Rubriques : société et photographie ; psychologie du photographe
Je ne savais comment continuer, que dire, je n'avais rien à dire, de leur expo, de mes photos, je les avais faites, voilà, c'est tout. J'ai cru que j'allais m'évanouir. Tout le monde dans la salle était mal à l'aise devant un héros ivre. Je n'avais rien à faire là et pourtant cette expo était pour moi, pour mes photos. Je n'étais pas où je devais être. J'ai vacillé. J'ai failli tomber. Les gens étaient paniqués et ça, ça m'a donné du courage. Leur désarroi m'a enhardi. J'ai repris: je ne suis pas le seul à remercier, je suis même, je dois dire, le dernier salaud à remercier.

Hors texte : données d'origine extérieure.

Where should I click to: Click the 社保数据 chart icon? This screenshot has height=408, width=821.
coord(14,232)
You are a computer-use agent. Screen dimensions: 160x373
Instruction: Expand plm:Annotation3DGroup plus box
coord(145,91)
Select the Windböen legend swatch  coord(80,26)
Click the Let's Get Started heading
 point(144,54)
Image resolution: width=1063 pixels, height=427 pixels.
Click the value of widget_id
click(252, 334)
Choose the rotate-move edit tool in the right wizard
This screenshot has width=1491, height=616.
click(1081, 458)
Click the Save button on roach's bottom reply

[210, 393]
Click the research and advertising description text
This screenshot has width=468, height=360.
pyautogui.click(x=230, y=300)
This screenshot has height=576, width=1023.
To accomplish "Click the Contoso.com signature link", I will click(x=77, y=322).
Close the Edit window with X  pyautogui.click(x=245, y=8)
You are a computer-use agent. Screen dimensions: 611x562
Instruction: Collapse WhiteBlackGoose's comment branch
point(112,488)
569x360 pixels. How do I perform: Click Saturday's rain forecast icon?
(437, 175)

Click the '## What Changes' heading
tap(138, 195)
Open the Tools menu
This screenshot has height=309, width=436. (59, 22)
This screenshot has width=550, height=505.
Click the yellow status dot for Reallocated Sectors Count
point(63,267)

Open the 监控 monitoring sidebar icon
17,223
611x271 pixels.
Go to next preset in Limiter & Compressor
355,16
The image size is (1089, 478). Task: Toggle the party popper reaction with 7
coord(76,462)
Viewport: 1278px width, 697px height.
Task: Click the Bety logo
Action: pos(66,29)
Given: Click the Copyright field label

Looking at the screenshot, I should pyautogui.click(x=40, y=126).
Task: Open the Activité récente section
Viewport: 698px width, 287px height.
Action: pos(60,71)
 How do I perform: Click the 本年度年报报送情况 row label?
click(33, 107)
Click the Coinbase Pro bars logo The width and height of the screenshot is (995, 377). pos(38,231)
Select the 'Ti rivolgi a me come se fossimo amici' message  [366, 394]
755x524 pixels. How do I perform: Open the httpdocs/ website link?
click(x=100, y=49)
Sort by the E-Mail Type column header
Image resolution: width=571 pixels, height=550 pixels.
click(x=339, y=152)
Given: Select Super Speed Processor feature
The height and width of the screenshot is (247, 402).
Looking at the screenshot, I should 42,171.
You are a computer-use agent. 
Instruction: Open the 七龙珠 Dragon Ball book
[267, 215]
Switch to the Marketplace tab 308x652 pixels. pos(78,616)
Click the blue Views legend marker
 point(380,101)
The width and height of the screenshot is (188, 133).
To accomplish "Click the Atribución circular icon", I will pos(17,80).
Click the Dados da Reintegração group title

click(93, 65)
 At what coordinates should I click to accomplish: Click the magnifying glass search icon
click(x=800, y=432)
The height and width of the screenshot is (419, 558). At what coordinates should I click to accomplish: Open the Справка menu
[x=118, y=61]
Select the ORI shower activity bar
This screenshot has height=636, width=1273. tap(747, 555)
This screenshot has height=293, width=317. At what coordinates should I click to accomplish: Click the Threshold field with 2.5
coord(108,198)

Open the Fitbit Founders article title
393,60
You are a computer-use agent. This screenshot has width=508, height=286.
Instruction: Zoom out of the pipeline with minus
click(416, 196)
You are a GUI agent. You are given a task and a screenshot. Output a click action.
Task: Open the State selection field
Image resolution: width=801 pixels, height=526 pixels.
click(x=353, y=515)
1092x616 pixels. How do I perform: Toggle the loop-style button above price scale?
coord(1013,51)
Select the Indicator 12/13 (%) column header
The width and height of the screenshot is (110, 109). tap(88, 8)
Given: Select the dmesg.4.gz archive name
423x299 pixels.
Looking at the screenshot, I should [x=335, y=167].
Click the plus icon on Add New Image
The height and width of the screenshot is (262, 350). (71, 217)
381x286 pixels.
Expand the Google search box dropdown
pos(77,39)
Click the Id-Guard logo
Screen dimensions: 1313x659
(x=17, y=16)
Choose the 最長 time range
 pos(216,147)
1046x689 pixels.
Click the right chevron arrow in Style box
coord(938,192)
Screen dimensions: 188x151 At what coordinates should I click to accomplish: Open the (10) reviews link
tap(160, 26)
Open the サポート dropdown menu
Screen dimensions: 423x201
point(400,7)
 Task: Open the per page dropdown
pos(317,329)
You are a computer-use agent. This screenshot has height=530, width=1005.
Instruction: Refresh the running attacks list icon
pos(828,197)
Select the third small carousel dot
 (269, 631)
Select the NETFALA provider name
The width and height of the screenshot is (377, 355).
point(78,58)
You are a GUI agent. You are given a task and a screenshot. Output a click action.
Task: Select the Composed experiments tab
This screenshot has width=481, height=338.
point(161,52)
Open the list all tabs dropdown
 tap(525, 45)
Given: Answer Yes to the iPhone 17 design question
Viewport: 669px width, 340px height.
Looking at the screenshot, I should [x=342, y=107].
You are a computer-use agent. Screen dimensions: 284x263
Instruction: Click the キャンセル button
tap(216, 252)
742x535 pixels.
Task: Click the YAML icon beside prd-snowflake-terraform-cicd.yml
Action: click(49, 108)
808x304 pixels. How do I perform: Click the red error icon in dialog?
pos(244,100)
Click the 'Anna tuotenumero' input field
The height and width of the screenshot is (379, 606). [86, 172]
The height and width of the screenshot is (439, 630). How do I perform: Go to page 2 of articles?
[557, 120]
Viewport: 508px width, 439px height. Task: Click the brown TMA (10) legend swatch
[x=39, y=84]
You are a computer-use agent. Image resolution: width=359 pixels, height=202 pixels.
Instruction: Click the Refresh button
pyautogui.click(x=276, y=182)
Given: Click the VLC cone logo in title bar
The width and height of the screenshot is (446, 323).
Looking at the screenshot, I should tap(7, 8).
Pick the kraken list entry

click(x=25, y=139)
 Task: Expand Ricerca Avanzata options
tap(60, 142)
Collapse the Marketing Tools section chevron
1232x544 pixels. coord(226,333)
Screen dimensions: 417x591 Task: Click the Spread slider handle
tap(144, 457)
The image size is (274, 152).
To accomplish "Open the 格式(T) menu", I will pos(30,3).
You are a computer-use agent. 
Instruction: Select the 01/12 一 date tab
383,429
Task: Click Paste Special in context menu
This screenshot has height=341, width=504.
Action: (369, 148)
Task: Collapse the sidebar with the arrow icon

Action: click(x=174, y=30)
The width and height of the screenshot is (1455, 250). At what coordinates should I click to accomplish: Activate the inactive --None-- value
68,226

Ne soyez pas confus, je vais très bien, je suis un peu ivre mais lucide, plus que jamais. C'est que, voyez-vous, j'ai réussi ma vie là où les autres la perdent, à la guerre. C'est malin, très malin. Et ce soir, devant un panorama de souffrances, coupe de champagne à la main, nous célébrons l'ouverture de l'expo. Buvons à la beauté du contraste. C'est ma soirée, puisque je suis l'auteur, le photographe. Monsieur le ministre, monsieur le préfet, monsieur le maire et vous autres, personnalités parisiennes, trinquons tous ensemble aux crimes de l'humanité, à la santé des corps squelettiques, au courage des trafiquants d'armes ou de drogue: métiers dangereux. Buvons au génie des inventeurs d'armes de plus en plus sophistiquées, des mines antipersonnel, des bombes à fragmentation, des bombes nucléaires, chimiques, atomiques, et pourquoi pas poétiques. Buvons à la bonne volonté des patrons des industries d'armement, à celle de nos dirigeants. Trinquons à la famine, aux détournements de l'aide humanitaire. Trinquons aux mercenaires, aux espions, aux manipulations politiques. Trinquons à la corruption, à la guerre. Oui, trinquons à la guerre et aux soldats, ces autres fils de pauvres. Trinquons aux photographes de guerre. Trinquons à ma gloire.
Il faut remercier les vies mourantes, la misère grandiose, les guerres spectaculaires sans lesquelles cette expo et cette soirée auraient été irréalisables. Grâce à l'image des corps décharnés, déchiquetés, grâce à ces braves victimes, ces hommes, ces femmes et ces enfants dont la douleur, l'humiliation, l'impuissance, la frustration et la détresse éveillent en nous la compassion, nous voilà en proie à un sentiment humain, émus. Grâce à eux, nous sommes encore un peu, malgré tout, malgré nous, humains. C'est touchant. Et puis ils nous donnent une satisfaction, la satisfaction de nos vies paisibles dont le bonheur est souvent gâché par le train train quotidien. Buvons à la santé de ces corps squelettiques, buvons à la vulgarité de nos sentiments, à nos bassesses. Allez-y. Buvez, vos coupes de champagne sont là pour ça, pour trinquer à mon courage. Ne me regardez pas comme ça, ne soyez pas mal à l'aise, pardonnez-moi cette effusion de paroles, cette perte de contrôle. Nous sommes entre nous. Moi aussi je suis un salaud, un vendu, un corrompu, comme vous tous. Je ne possède pas l'art de la rhétorique et jouer au curé n'a jamais été mon fort. Moi, j'aime les paroles crues, celles qui vous rentrent dedans comme une lame. Buvons au photographe de guerre que je fus. Une ombre. L'ombre de mes photos.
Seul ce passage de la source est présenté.